-- Opening Marker --
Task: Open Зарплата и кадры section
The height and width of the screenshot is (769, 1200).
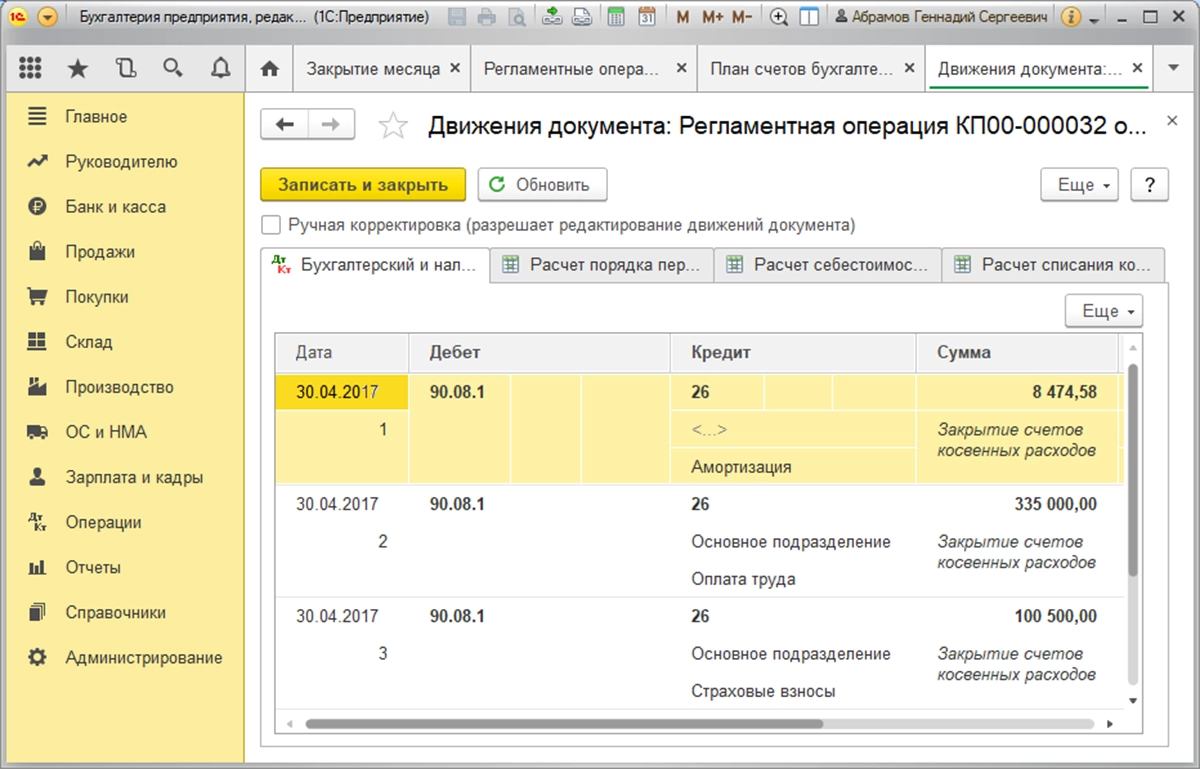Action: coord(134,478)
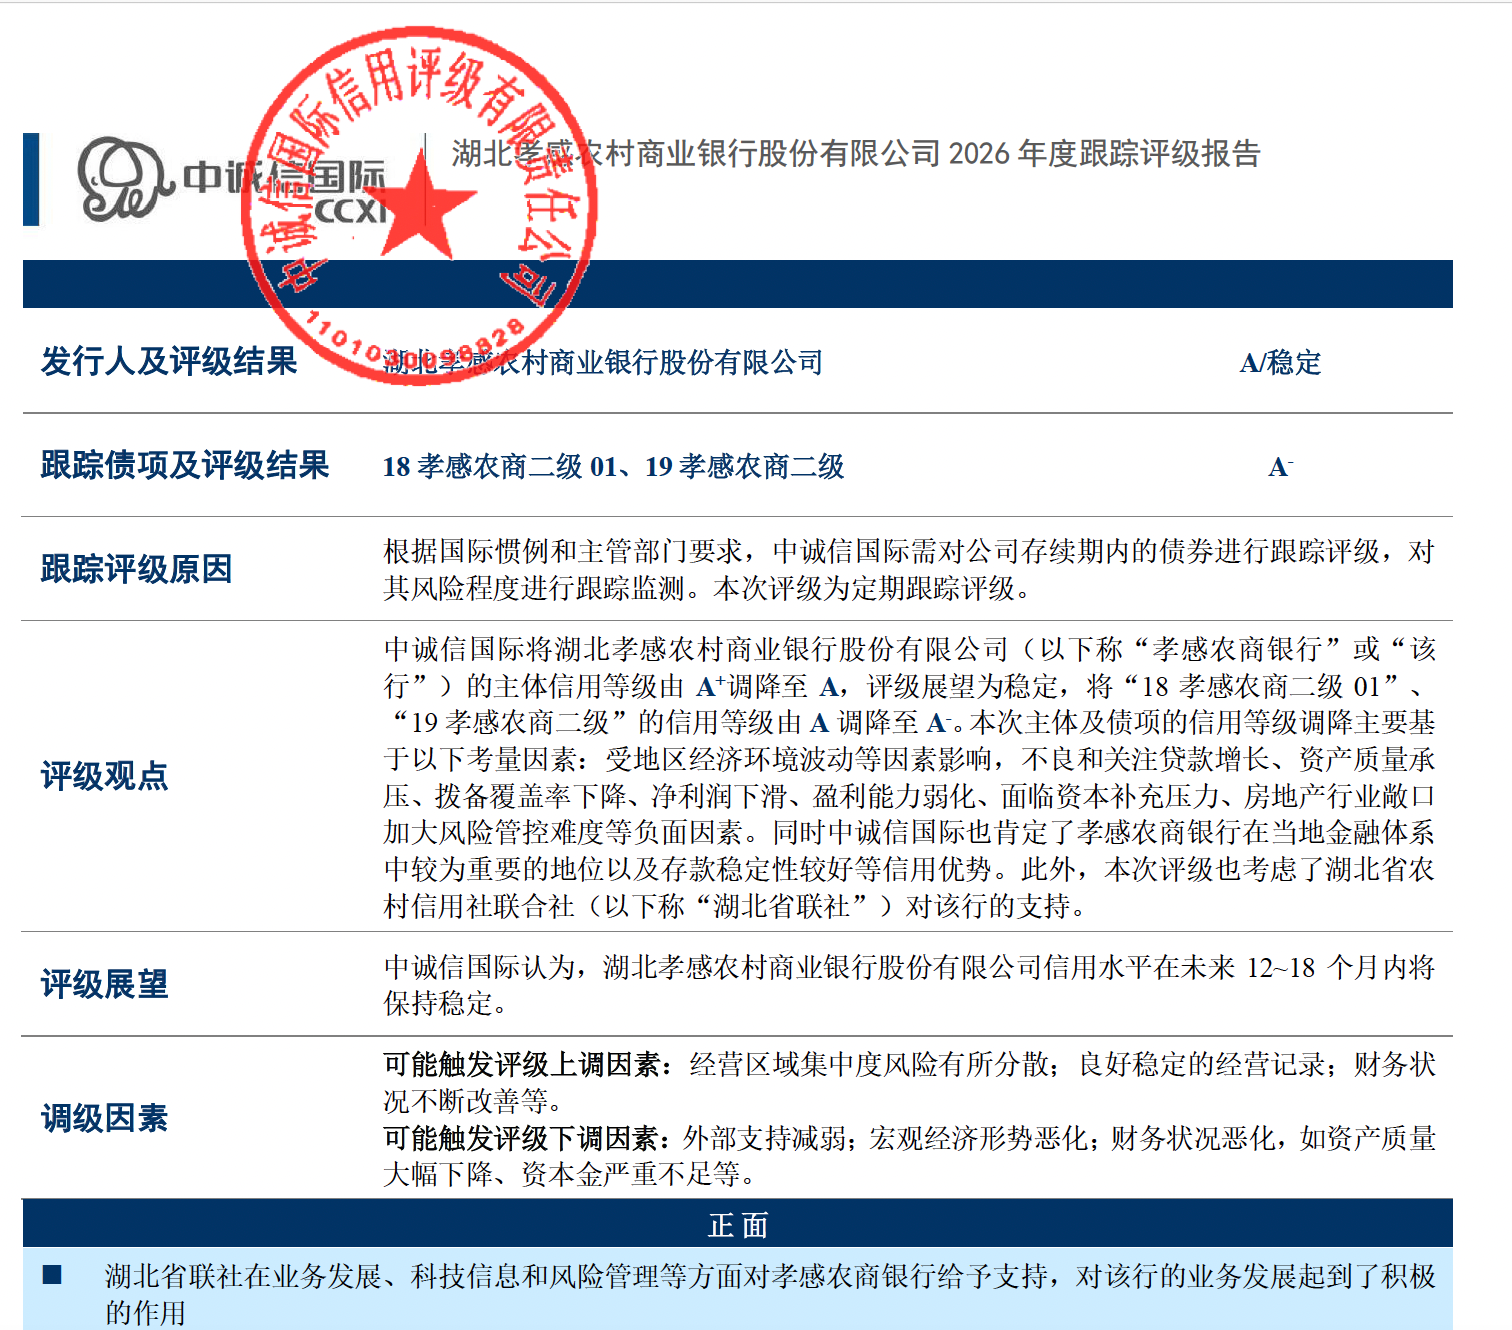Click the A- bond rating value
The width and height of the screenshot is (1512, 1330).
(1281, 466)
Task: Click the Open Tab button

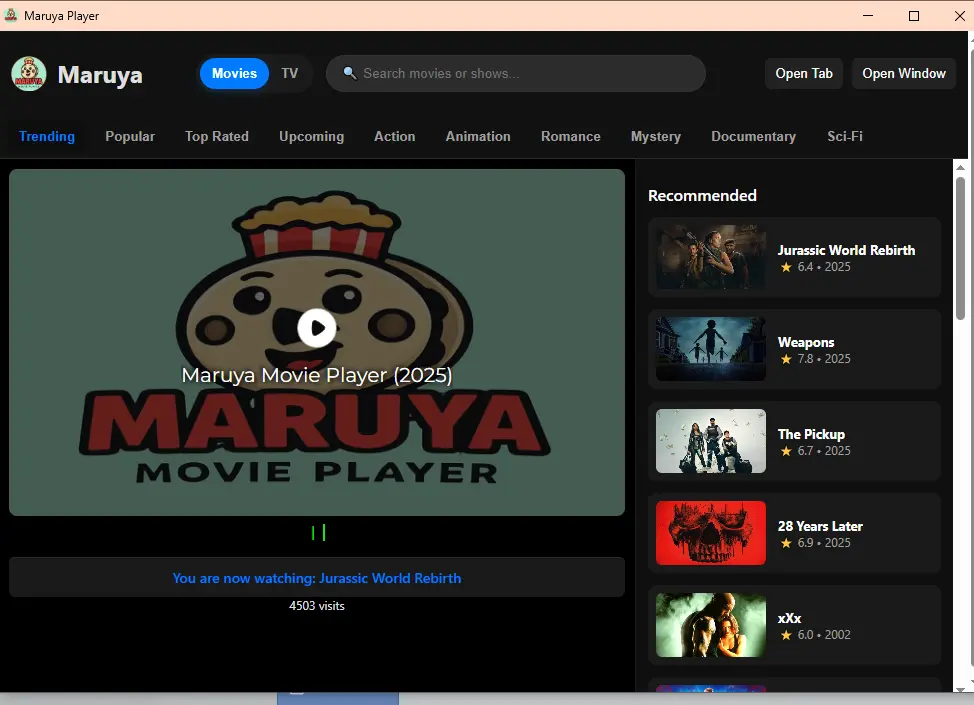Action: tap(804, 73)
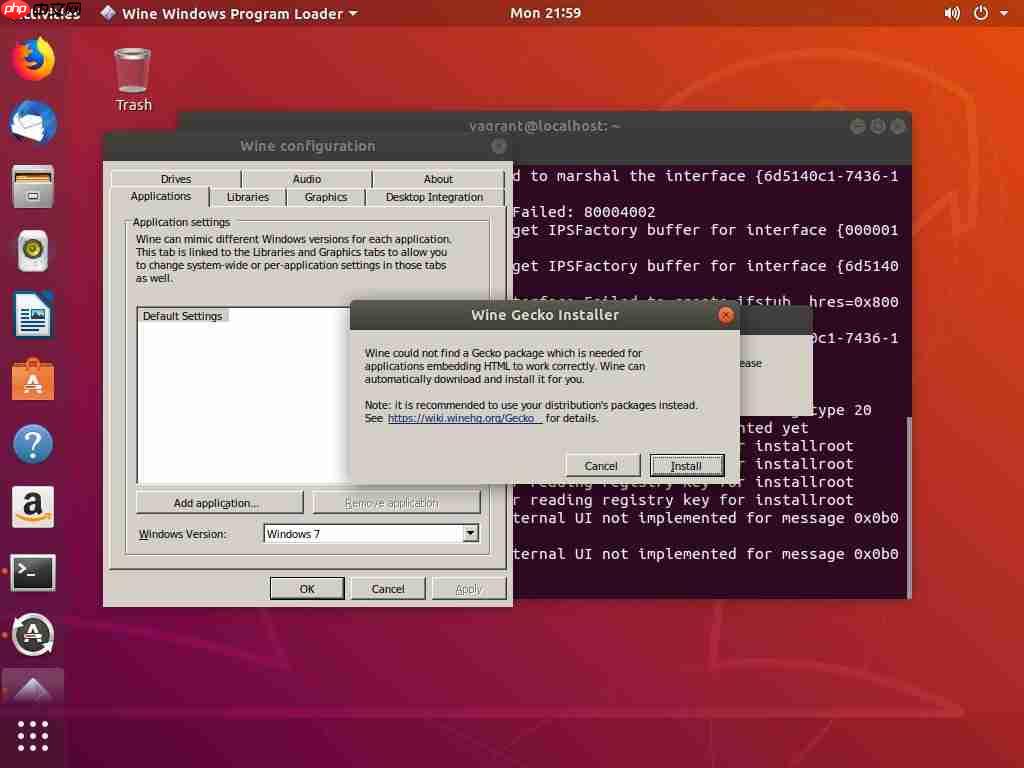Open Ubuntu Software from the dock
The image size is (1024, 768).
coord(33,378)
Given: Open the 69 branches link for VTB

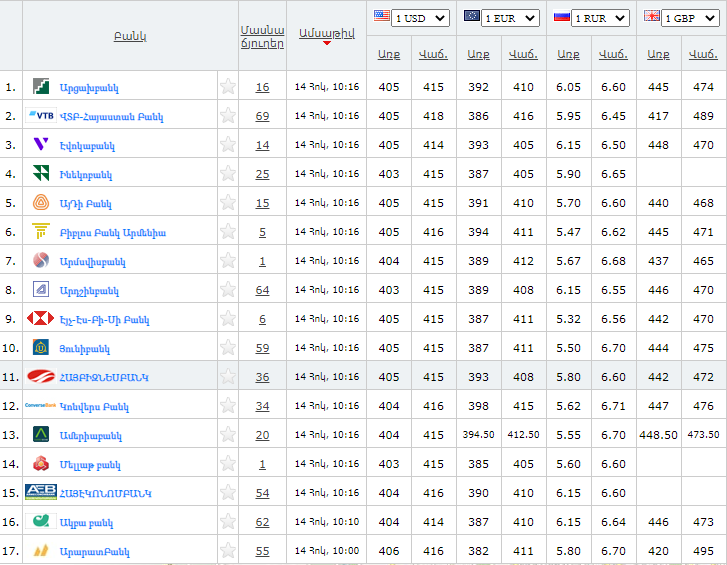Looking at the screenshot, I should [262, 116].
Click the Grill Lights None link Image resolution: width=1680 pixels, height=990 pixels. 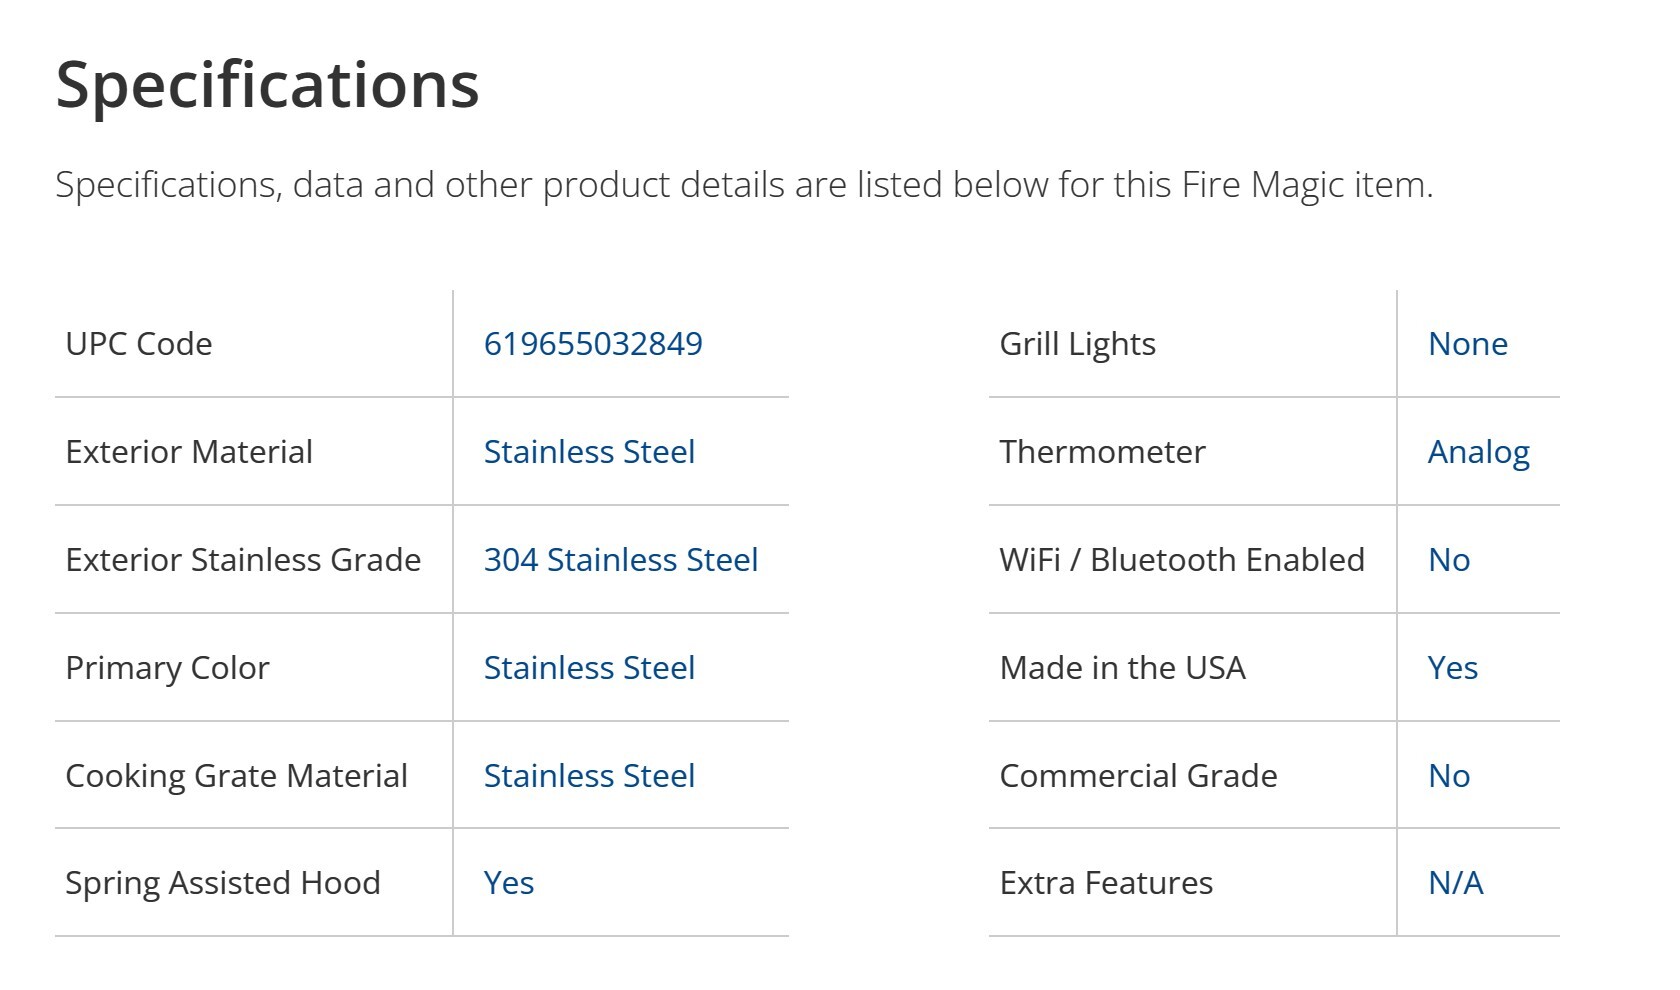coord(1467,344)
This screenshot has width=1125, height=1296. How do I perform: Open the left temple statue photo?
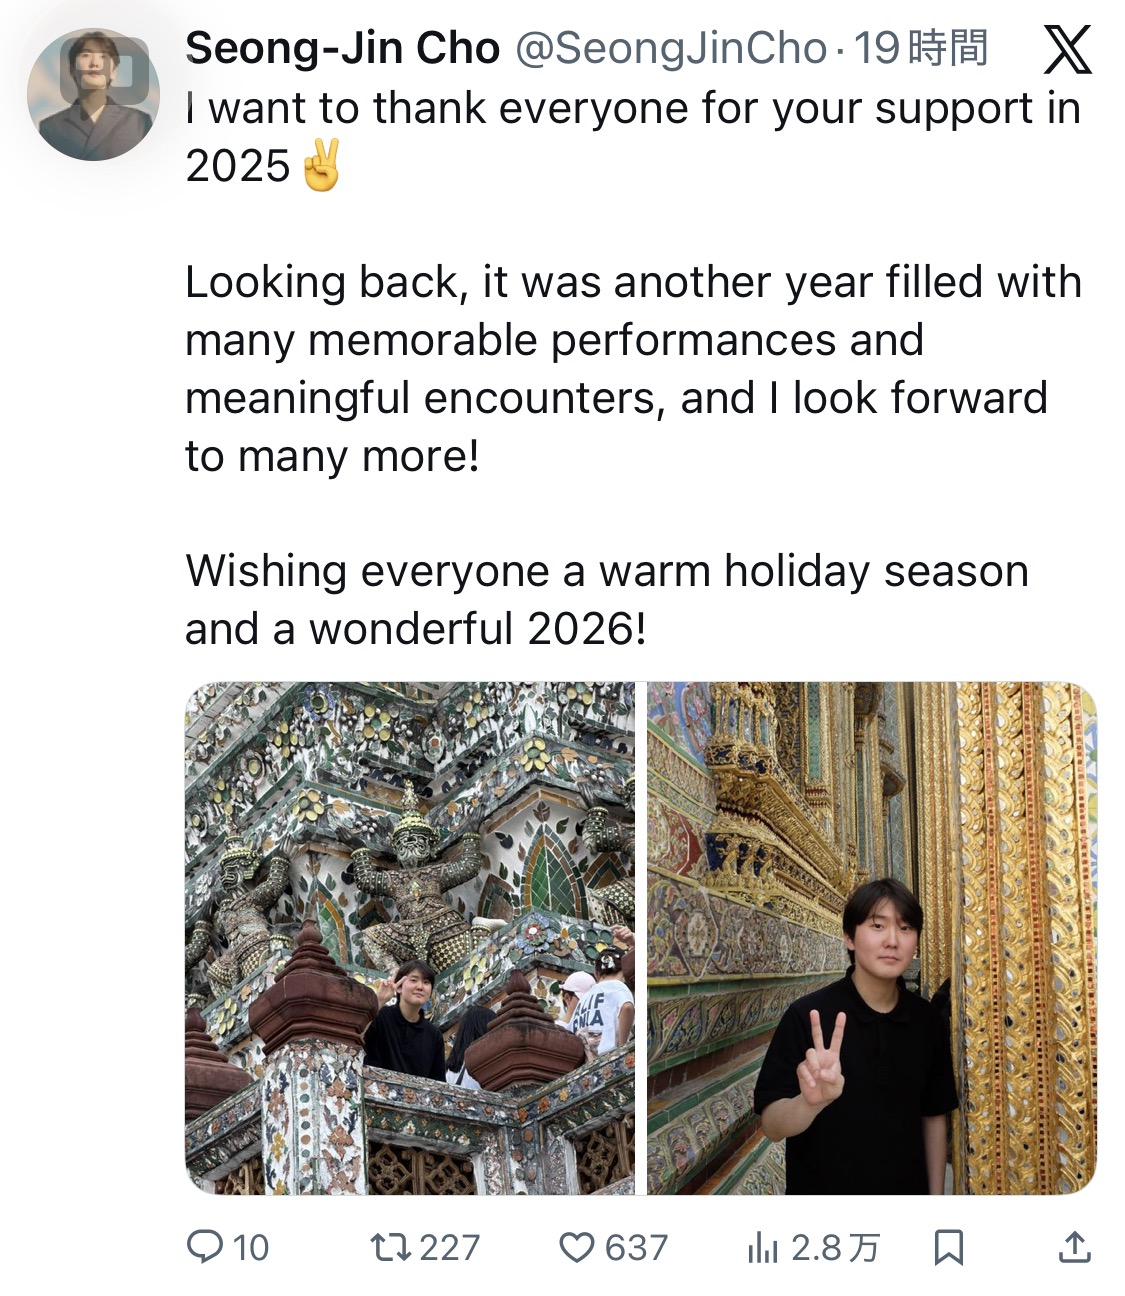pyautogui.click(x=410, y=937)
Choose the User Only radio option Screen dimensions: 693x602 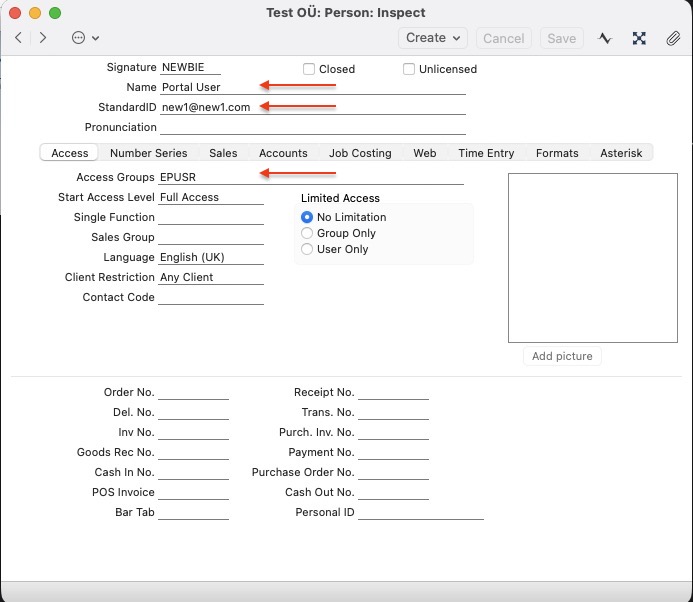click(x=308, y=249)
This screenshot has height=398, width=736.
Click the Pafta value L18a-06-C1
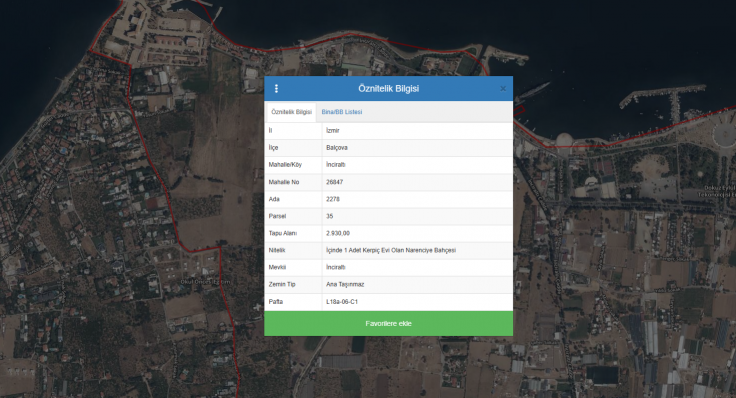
-- Closing Marker --
> [The problem]:
Print only the lines from the one with "This screenshot has height=398, width=736." through the last line of the data above, exactly and with both ends, and please omit any pictures.

> [Solved problem]:
This screenshot has height=398, width=736.
Click the Pafta value L18a-06-C1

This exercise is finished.